_Input_
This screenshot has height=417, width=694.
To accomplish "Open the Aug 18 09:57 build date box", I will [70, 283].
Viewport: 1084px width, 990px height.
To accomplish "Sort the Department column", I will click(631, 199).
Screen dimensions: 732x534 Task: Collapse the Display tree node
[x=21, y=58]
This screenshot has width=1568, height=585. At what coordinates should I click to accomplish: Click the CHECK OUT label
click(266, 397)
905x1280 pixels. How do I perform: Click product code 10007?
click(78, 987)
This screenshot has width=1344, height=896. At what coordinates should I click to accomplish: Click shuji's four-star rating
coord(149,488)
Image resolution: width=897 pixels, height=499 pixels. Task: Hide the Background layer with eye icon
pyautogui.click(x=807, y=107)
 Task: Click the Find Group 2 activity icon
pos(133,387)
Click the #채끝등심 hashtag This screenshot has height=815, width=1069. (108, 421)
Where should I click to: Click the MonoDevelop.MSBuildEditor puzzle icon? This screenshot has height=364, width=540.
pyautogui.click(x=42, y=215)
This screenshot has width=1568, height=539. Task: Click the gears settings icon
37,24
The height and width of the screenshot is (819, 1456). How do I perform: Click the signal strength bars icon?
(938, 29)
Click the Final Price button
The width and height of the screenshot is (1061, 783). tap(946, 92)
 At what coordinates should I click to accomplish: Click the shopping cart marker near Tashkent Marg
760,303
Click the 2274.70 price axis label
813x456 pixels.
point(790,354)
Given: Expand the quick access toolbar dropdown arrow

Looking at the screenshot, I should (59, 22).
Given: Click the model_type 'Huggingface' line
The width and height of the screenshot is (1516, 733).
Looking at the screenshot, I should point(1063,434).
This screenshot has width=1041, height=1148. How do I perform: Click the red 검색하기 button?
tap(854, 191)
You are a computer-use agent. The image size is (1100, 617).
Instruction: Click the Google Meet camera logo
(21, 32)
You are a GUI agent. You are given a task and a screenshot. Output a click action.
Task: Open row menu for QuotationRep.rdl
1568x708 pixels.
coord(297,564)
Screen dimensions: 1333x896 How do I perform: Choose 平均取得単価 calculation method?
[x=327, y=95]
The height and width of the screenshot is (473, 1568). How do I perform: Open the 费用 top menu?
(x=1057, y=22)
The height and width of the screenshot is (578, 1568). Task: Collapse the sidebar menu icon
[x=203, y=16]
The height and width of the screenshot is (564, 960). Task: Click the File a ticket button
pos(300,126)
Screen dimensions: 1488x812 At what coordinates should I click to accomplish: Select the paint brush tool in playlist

_Your assignment_
Quote the data above verbatim from its first line to the line that includes "Click the #채끝등심", with both boundary lines retained.

_Answer below_
This screenshot has height=417, width=694.
To accomplish "Open the Aug 18 09:57 build date box", I will [70, 283].
Viewport: 1084px width, 990px height.
To accomplish "Sort the Department column", I will click(631, 199).
Screen dimensions: 732x534 Task: Collapse the Display tree node
[x=21, y=58]
This screenshot has width=1568, height=585. At what coordinates should I click to accomplish: Click the CHECK OUT label
click(266, 397)
905x1280 pixels. How do I perform: Click product code 10007?
click(78, 987)
This screenshot has width=1344, height=896. At what coordinates should I click to accomplish: Click shuji's four-star rating
coord(149,488)
Image resolution: width=897 pixels, height=499 pixels. Task: Hide the Background layer with eye icon
pyautogui.click(x=807, y=107)
 Task: Click the Find Group 2 activity icon
pos(133,387)
Click the #채끝등심 hashtag This screenshot has height=815, width=1069. (108, 421)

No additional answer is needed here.